## Exercise
Restate word for word all of the lines below, with each image left out.

[[ Data provided, beginning ]]

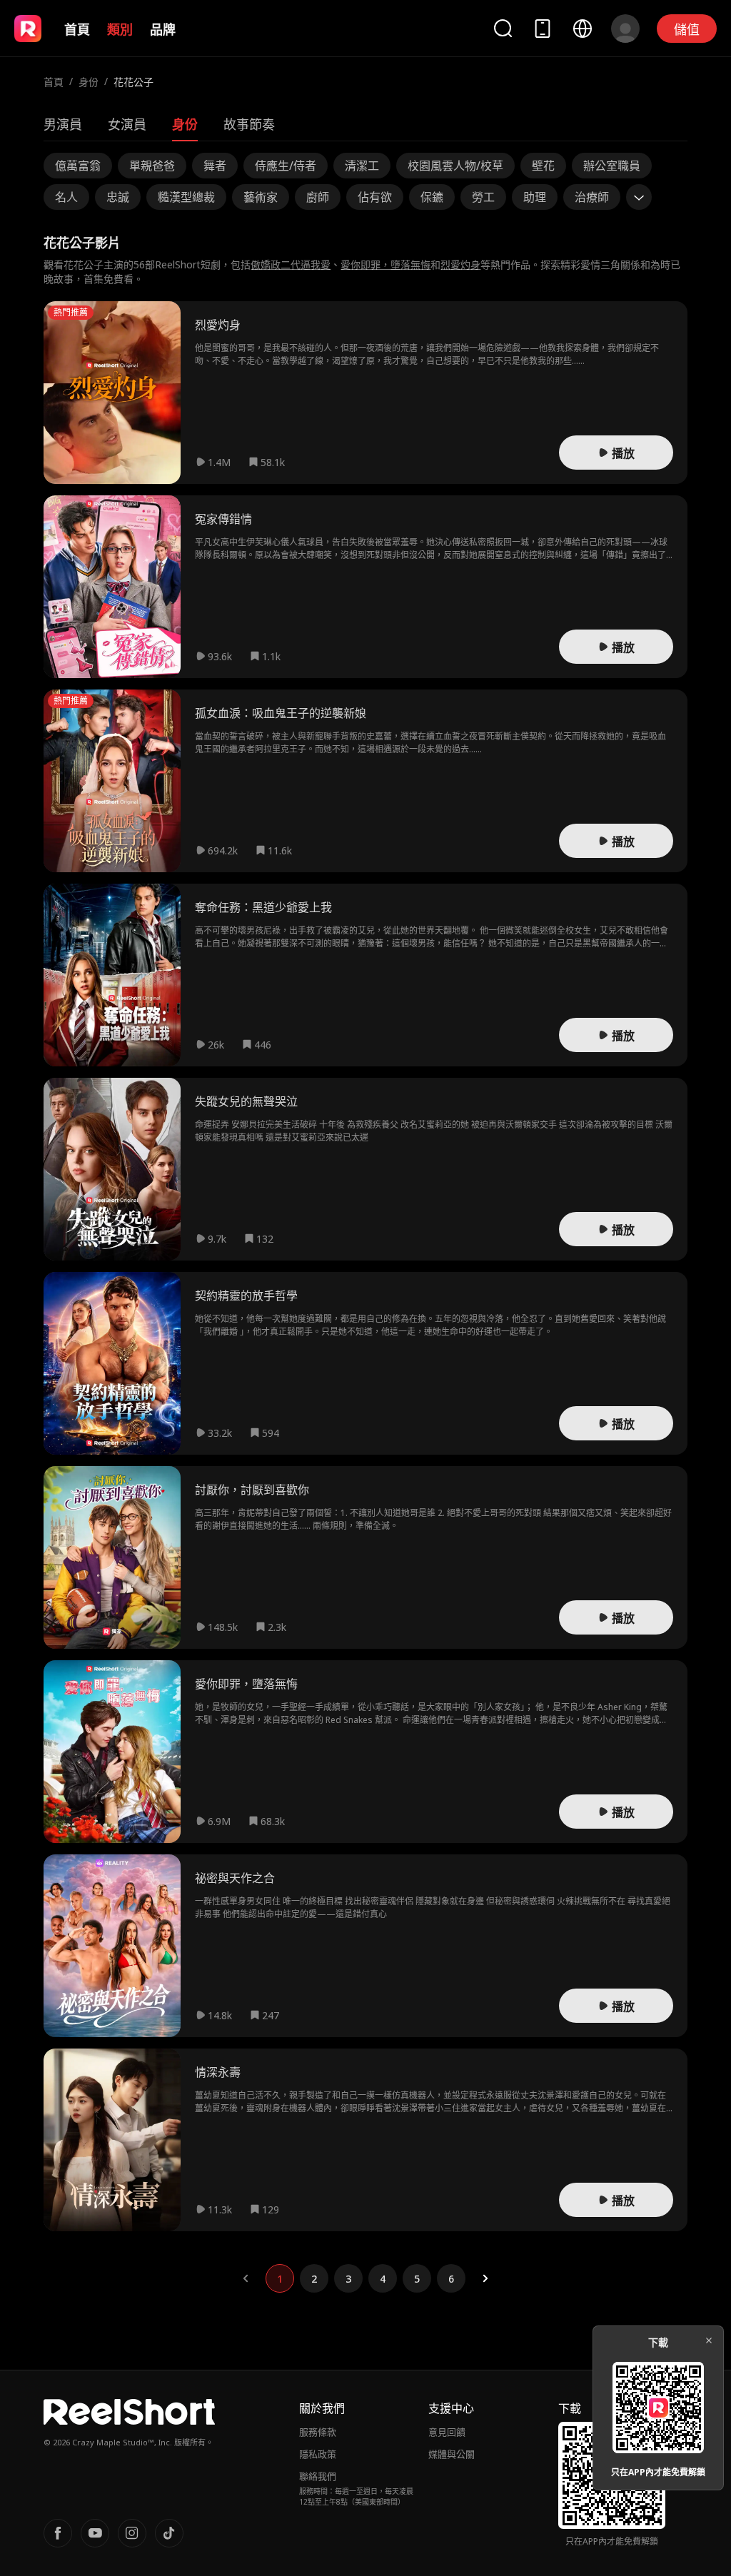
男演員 (63, 124)
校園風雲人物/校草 (455, 165)
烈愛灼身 (460, 264)
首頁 (77, 29)
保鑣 (431, 197)
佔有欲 (375, 197)
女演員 (127, 124)
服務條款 (317, 2431)
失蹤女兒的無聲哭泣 (246, 1101)
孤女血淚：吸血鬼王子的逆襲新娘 (280, 713)
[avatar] (625, 28)
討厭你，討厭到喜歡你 (252, 1489)
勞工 (483, 197)
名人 (66, 197)
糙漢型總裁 (186, 197)
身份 (89, 82)
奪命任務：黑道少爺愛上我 (263, 907)
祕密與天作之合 (235, 1878)
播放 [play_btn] (623, 453)
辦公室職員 (611, 165)
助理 (534, 197)
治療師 (592, 197)
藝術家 (260, 197)
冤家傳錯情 (223, 519)
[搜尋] (502, 28)
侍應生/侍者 (285, 165)
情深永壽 (218, 2072)
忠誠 (117, 197)
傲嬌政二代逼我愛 (291, 264)
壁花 (543, 165)
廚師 (317, 197)
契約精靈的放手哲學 (246, 1295)
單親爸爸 (152, 165)
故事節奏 (249, 124)
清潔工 (362, 165)
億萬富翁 (78, 165)
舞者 (214, 165)
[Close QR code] (709, 2340)
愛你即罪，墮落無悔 (385, 264)
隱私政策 (317, 2454)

[[ Data provided, end ]]

## Output for this task
男演員 (63, 124)
校園風雲人物/校草 (455, 165)
烈愛灼身 (460, 264)
首頁 (77, 29)
保鑣 (431, 197)
佔有欲 (375, 197)
女演員 (127, 124)
服務條款 (317, 2431)
失蹤女兒的無聲哭泣 (246, 1101)
孤女血淚：吸血鬼王子的逆襲新娘 (280, 713)
[avatar] (625, 28)
討厭你，討厭到喜歡你 (252, 1489)
勞工 (483, 197)
名人 (66, 197)
糙漢型總裁 (186, 197)
身份 (89, 82)
奪命任務：黑道少爺愛上我 (263, 907)
祕密與天作之合 (235, 1878)
播放 [play_btn] (623, 453)
辦公室職員 (611, 165)
助理 (534, 197)
治療師 (592, 197)
藝術家 (260, 197)
冤家傳錯情 (223, 519)
[搜尋] (502, 28)
侍應生/侍者 (285, 165)
情深永壽 (218, 2072)
忠誠 (117, 197)
傲嬌政二代逼我愛 (291, 264)
壁花 (543, 165)
廚師 (317, 197)
契約精靈的放手哲學 (246, 1295)
單親爸爸 (152, 165)
故事節奏 (249, 124)
清潔工 (362, 165)
億萬富翁 (78, 165)
舞者 (214, 165)
[Close QR code] (709, 2340)
愛你即罪，墮落無悔 (385, 264)
隱私政策 (317, 2454)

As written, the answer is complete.